“The Mad Elf, a cheerful creation to warm your heart and enlighten your tongue. The combination of Cherries, Honey, and Chocolate Malts delivers gentle fruits and subtle spices. Fermented and aged with a unique yeast, this ruby red beer has significant warming strength that underlies the pleasant character of this intriguing yet delicious Ale. The Mad Elf, a jolly and delicious beer for the Holidays.”
Troegs Mad Elf
Belgian Strong Dark Ale, 11% ABV
Sayeth the Guys:
(Editors Note: This beer was purchased in December of 2009. It was sampled in July of 2010 and December of 2010. Below are the tasting notes from the 6 month mark and the year mark of cellaring.)
Ryan: From the goofy, three-sheets-to-the-wind elf on the front to the unassuming copper in color pour to the light body and hints of fruit and cinnamon; there is nothing about this beer that screams Belgian Strong Dark Ale. And that is what is downright scary about it.
This beer pours, as I noted above, an almost translucent copper in color. There is very little head and no noticeable lacing to accompany this beer. I know that a Belgian Strong Dark Ale doesn’t have to be dark but this pours more like a session beer than a double-digit ABV sipper.
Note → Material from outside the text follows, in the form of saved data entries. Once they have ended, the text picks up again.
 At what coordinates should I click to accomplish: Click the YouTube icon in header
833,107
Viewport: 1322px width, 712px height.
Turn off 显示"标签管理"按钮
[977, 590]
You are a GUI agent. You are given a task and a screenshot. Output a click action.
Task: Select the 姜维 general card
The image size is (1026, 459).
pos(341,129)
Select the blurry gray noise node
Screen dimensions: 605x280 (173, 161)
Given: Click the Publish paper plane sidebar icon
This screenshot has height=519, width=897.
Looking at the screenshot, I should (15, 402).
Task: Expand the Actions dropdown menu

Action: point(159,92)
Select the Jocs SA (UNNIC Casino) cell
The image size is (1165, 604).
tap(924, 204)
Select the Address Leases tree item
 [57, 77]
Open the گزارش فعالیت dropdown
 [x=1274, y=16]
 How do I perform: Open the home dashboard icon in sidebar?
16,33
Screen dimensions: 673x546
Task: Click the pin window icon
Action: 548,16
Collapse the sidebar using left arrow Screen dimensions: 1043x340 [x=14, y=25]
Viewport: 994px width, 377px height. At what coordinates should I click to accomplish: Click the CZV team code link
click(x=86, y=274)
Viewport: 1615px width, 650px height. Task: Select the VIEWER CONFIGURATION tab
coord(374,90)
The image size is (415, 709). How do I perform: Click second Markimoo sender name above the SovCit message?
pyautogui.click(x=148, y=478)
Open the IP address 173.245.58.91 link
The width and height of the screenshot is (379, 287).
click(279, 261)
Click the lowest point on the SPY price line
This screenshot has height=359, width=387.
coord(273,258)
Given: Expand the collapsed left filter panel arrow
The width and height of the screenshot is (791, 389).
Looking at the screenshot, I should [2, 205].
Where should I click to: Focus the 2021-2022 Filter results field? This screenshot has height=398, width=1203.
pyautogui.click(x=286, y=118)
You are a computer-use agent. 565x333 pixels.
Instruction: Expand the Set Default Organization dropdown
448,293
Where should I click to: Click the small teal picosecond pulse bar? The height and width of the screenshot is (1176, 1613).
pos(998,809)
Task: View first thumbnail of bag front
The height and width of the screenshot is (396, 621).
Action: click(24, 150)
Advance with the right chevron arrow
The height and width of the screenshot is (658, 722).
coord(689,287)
The nose is full of fruit and cherries – almost like opening a box of Fruity Pebbles. The sweetness and tartness of the cherries hit the palate first followed by a mellow, light honey flavor. I also noted just a little bit of cinnamon on the back-end of the Mad Elf.
This beer was very light and easy drinking. Frankly, I’d happily drink it during the summer months – or any time of year for that matter. Oh, and the 11% ABV in this beer is absolutely, positively, without a doubt NOWHERE to be found. Normally, I’d recommend taking it easy on this one or classifying it as a “sipper.” But it’s not. It goes down way too easy and tastes too damn good to be drank slowly.
Karl: While Troegs has decided that this too is a holiday release, it doesn’t resemble anything close to a traditional Christmas beer. In some instances across this series of beers, we see that that isn’t always a good thing. In this case, however, it’s perfectly fine. It’s not what anyone would expect but the Mad Elf has its own place in the holiday drinking process and fits right into a niche you probably didn’t know even existed.
The Mad Elf, brewed with honey and cherries, obviously isn’t going to be fruitcake in a bottle. It pours without a head to it, with a nice reddish-orange hue and a nice clear body, and no sediment. Whereas most other cherry-based beers, like Founders’ Cerise or even a Bells Cherry Stout, counts on the tartness of the cherry to cut through and add a different dimension to the brew, the honey in the Mad Elf melds with the sweetness of the cherry, cuts down on that sharpness that’s on top of many cherry brews, and combines to create a light sweetness.
For some reason, I always expect honey to add a certain heaviness despite repeated evidence through mead drinking and other honey-brewing experiences to the contrary. I don’t know why; that’s just how my brain works. Again, a fermented honey acts here as a lightener and the Mad Elf is crisp, bright and holy hell this stuff is 11% alcohol? Where in Santa’s name do they put all of it?
Remember when I said that the Schlafly Holiday Old Ale would probably be good alongside of dinner, but doesn’t stand out on its own? The Mad Elf’s niche is that it’s the beer you drink after that dinner. It’s got it’s very own holiday thing going on that would pair great with some gingersnap cookies or a cinnamon dessert or just on its own. Barring that, you could walk out your front door with a glass of it right now into 90 degrees with humidity and still find it just as refreshing. The label says holiday, but this is a beer for all occasions.
Andrew: The Mad Elf poured a light brown/amber color with decent head that dissipated quickly. Sweetness, citrus and cherries were right up front in the nose – couldn’t detect much booze at this point. At this point the cherries are dominating.
Mad Elf also had some very lively carbonation that I didn’t expect to find in a beer that is one year old. And the 11% ABV is still very well hidden.
This beer is starting to impart some of the flavors that I would expect to find in a Belgian Strong Dark Ale, namely the dark fruits and toffee. That being said, the bursts of tart cherries is what made this beer unique. I’d really like to see what happens to this after two years in the cellar but, alas, this was the last bottle. If I were to guess the outcome, I’d like to think the dark fruits and sweet malts would come to the forefront even more with a bit more time in the cellar but there’s no guarantee that would happen. Maybe Karl’s right, maybe this beer does peak at six months.